A petite white-haired woman in an elegant blouse and slacks caught the door before it slammed shut on her fingers.
"Excuse me?" Evelyn said, pushing her way inside.
"Posted it under fucking 'contract positions,'" Jack said to me.
"What the hell kind of welcome is that?" she said.
I put my finger to my lips. "Shhh. He's telling me a story, and we've worked up to polysyllables and near-complete sentences."
He snatched the bag of sour candies from me and poured a handful before tossing it back. It hit my chest and a geyser of sugar sprayed.
"Hey, it's empty!" I said.
He lifted my feet and plunked down on the couch again. "Be nice to me. I'll get you more. Now where was I?"
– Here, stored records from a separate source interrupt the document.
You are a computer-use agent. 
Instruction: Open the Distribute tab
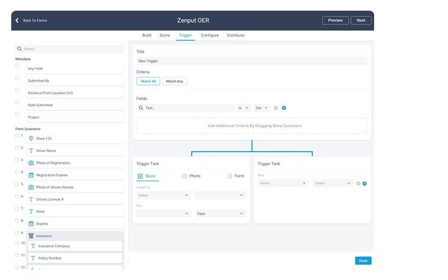[x=235, y=35]
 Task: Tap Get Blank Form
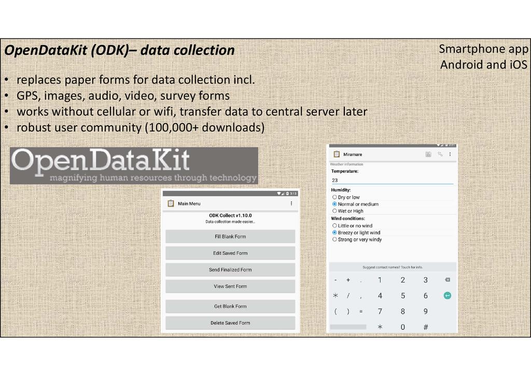click(x=230, y=306)
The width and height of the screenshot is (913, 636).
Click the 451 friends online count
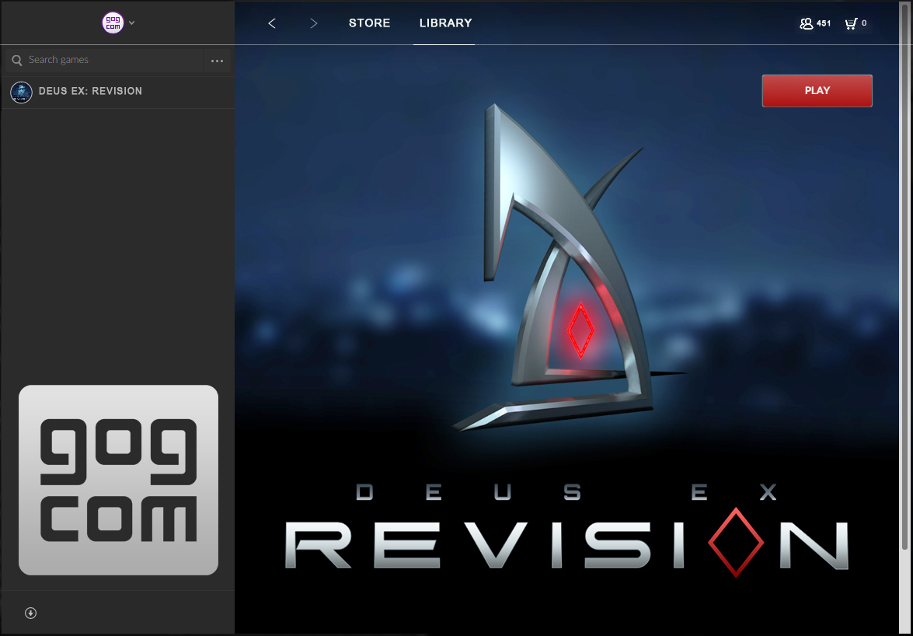pos(824,23)
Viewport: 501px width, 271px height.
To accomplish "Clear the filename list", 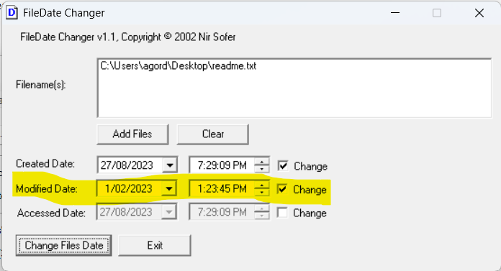I will (x=213, y=134).
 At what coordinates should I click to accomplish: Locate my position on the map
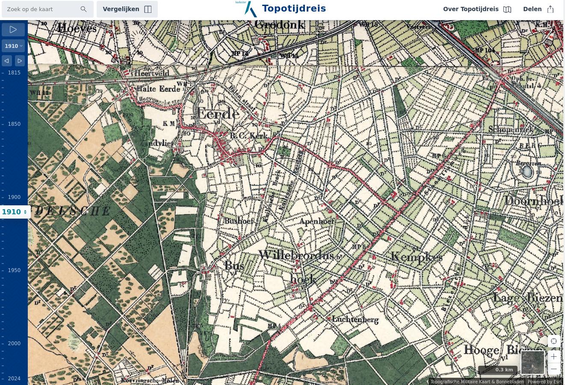point(554,341)
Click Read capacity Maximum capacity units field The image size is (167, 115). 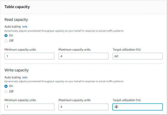[x=83, y=56]
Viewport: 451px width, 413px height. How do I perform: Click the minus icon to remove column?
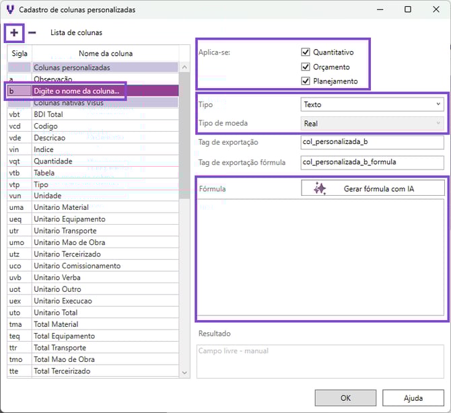point(32,32)
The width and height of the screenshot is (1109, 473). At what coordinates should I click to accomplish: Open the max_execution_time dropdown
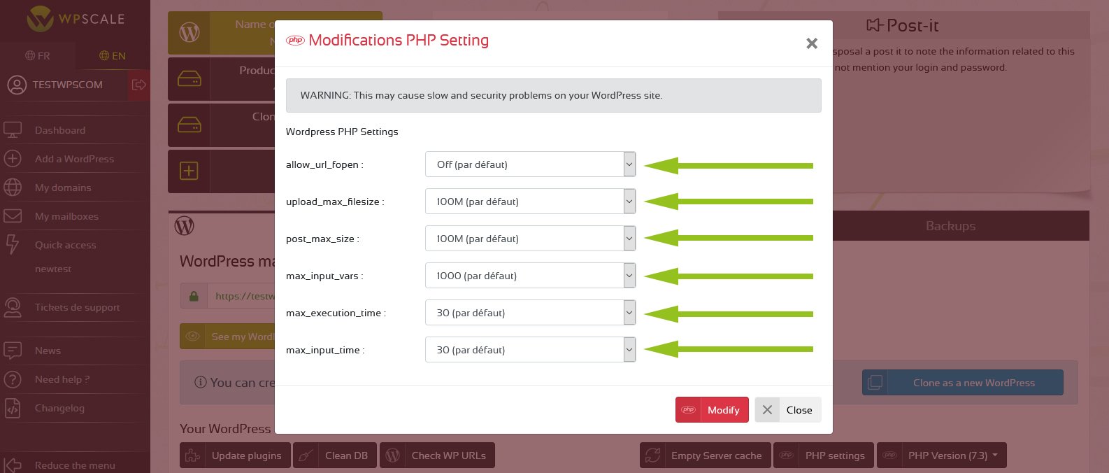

"The fucking newspaper ad. Under fucking contract positions. Which, I might add, would seem the right place to hire a fucking contract killer."
"Fuck, yeah. Especially if you're so fucking stupid you actually advertise it as 'assassin wanted.' Guy figured cops wouldn't notice. Or would think it was a joke. He was wrong. Least he had the brains to skip town."
I laughed. Then I saw Evelyn still standing there, and I started to sit up. "Sorry. I'm hogging all the--"
Jack yanked my legs, pulling me down again. "Our sofa. We can hog it. There's a chair."
"And there was candy," I said. "But apparently this"--I shook the sugar from my shirt--"is all that's left."
"I don't think you need any more. Either of you." She peered down at the empty bag. "Are you sure that's sugar on those things?"
"Yes, sadly, it only takes sugar to make me this giddy."
"Apparently, you're not the only one." She shot a look at Jack.
"Giddy?" Jack snorted.
"For you, that's giddy. Either that or someone spiked your Coke with Quaaludes. If you looked any more relaxed, I'd be checking for a pulse."
He flipped her the finger.
"Oh, that's classy, Jacko. You really are in a good mood, aren't you?"